Yani sen de denizsen be Marmara,
İki boğazın var diye göl demiyorlarsa sana,
Canına okurum ben böyle işin.
Haberin var mı ben altı boğaza birden bakarım,
Benden sorulur Elif'imin,
Benden sorulur dört şeytanımın karın tokluğu.
Senin İstanbul'un okula gider mi, kağıt kalem ister mi?
Çanakkale'nin çocuk felci, yatak yorgan yatması var mıdır?

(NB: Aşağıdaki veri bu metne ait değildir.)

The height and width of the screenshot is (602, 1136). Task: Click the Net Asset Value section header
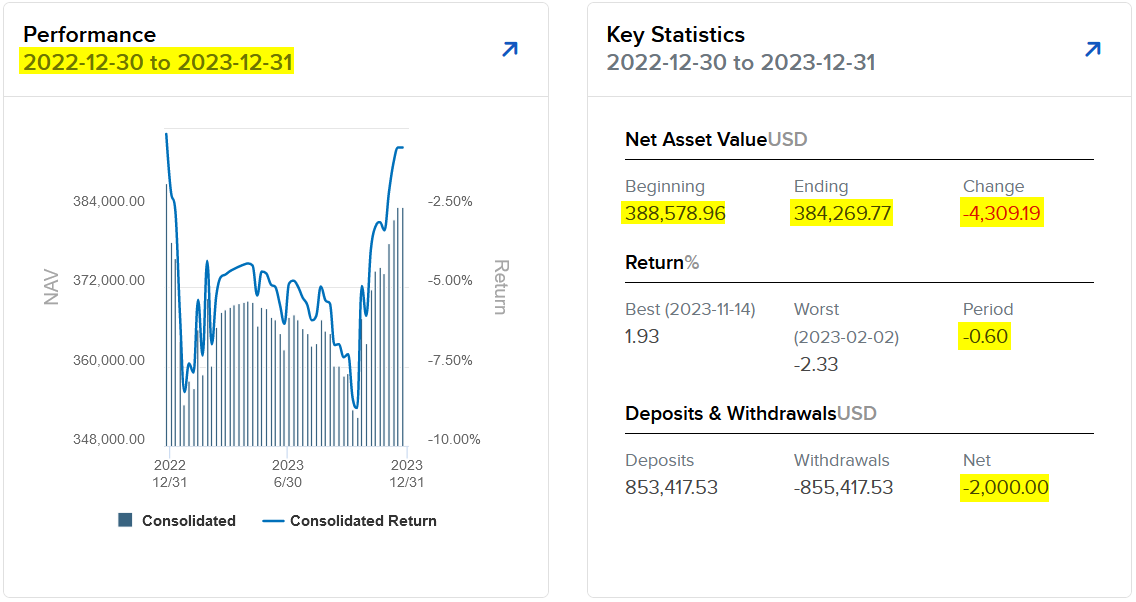click(716, 139)
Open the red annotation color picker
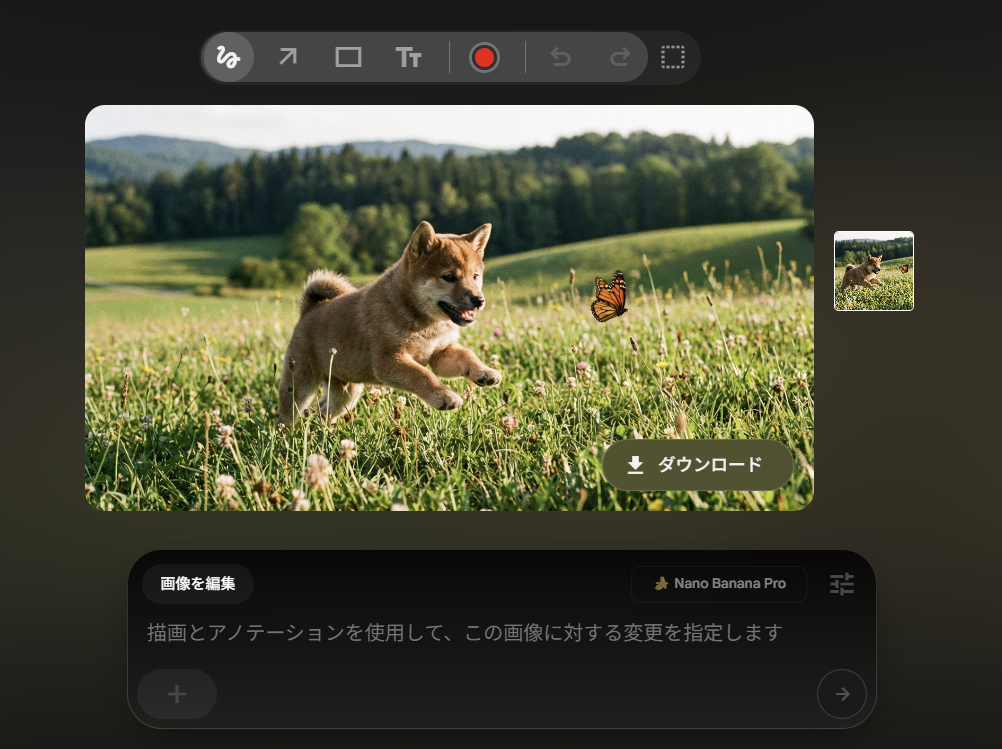The height and width of the screenshot is (749, 1002). pyautogui.click(x=485, y=58)
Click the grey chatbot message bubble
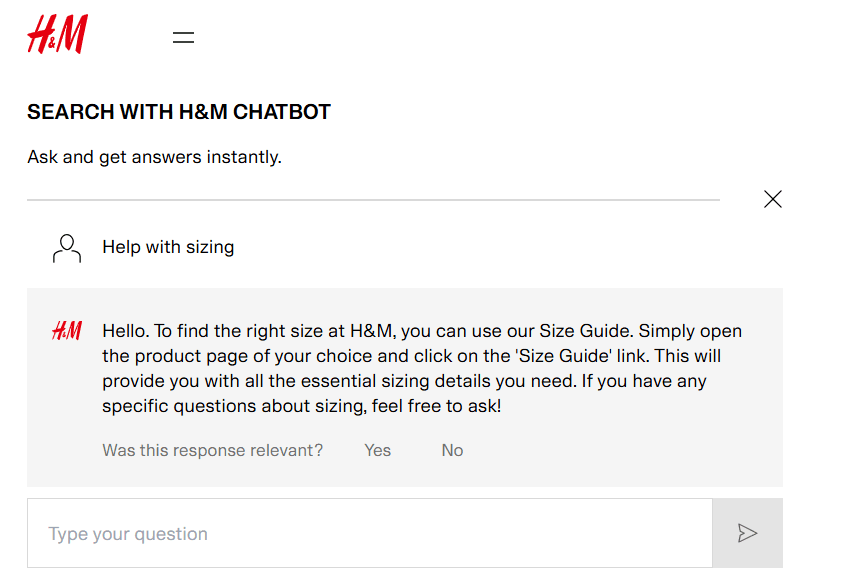This screenshot has height=577, width=868. tap(400, 388)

Adalarından birinin bile ah Marmara kara mıdır bahtı?
Yani sen de denizsen Marmara,
Otur hesapla bak, üç kere daha denizim senden,
Ama bana deniz diyen yok o başka dava.
Sarıyer'in oralara mavi bir nokta koyan yok,
Atlaslara falan da yazılmaz tüh ki adım .

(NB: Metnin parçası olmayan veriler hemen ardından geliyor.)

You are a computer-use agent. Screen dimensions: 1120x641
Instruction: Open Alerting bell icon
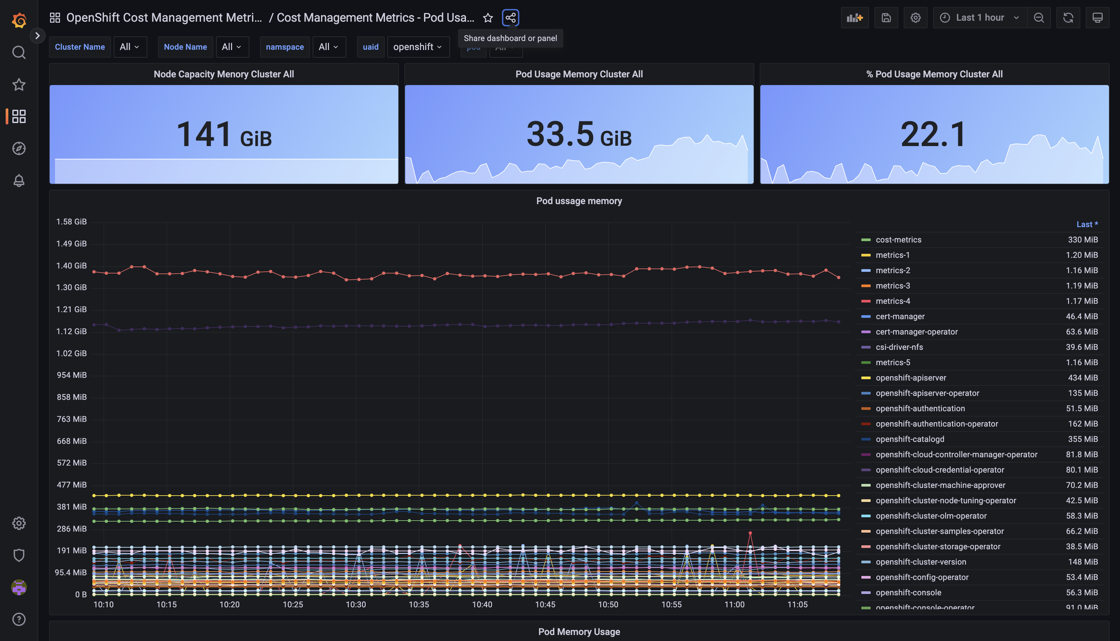pos(19,181)
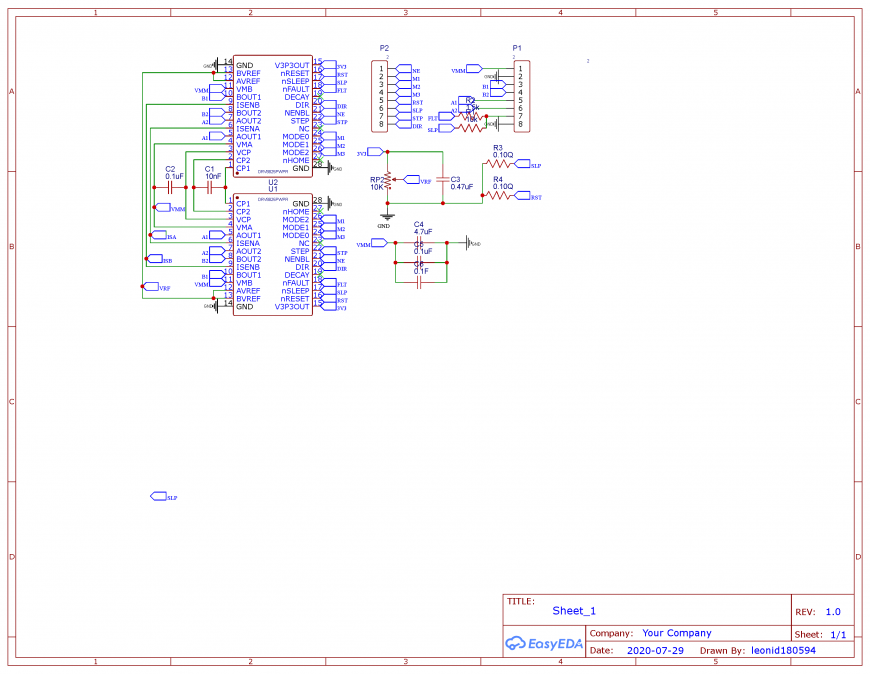This screenshot has height=674, width=870.
Task: Select resistor R3 zigzag symbol
Action: coord(498,164)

Ne dersen de dünya tersine dönüyor Marmara,
Seni boğazlar besliyor iki ucundan,
Ben de altı boğazı ay ortası biten maaşla.
Kızıp köpürme ama,
Hiç deniz görmesek yutardık belki Marmara...
Akgün AKOVA
5 yorum:
Eğer "Alakalı çağrışım" kafasına bağlanırsak, bu şirin altına Cemal Süreya'nın "Uçurumda Açan" şiirinden şu dörtlüğü de ekleyebilmemiz mümkün:
"Selam size büyük durumlar, doruk anlar
Dağ görgüsü kazanır Ağrı'yı bir kez görse de kişi
Marmara'dan yirmi yılda çıkaramayacağı gerçeği
Okyanusu beş dakika seyretmekle kavrar"
kaş göz arasında çıldırıyosun.
her şeyi birbirine bağlamaya çalışıyosun.
bu arada ben meks.
sunay akin a donustugunun farkindasindir umarim.
atıf müthiş tespit.ben sakat bu arada.
Atıf bu yorumunu okuduğumdan beri ciddi ciddi kendimi sorguluyorum ben neyim ve nereye gidiyorum diye.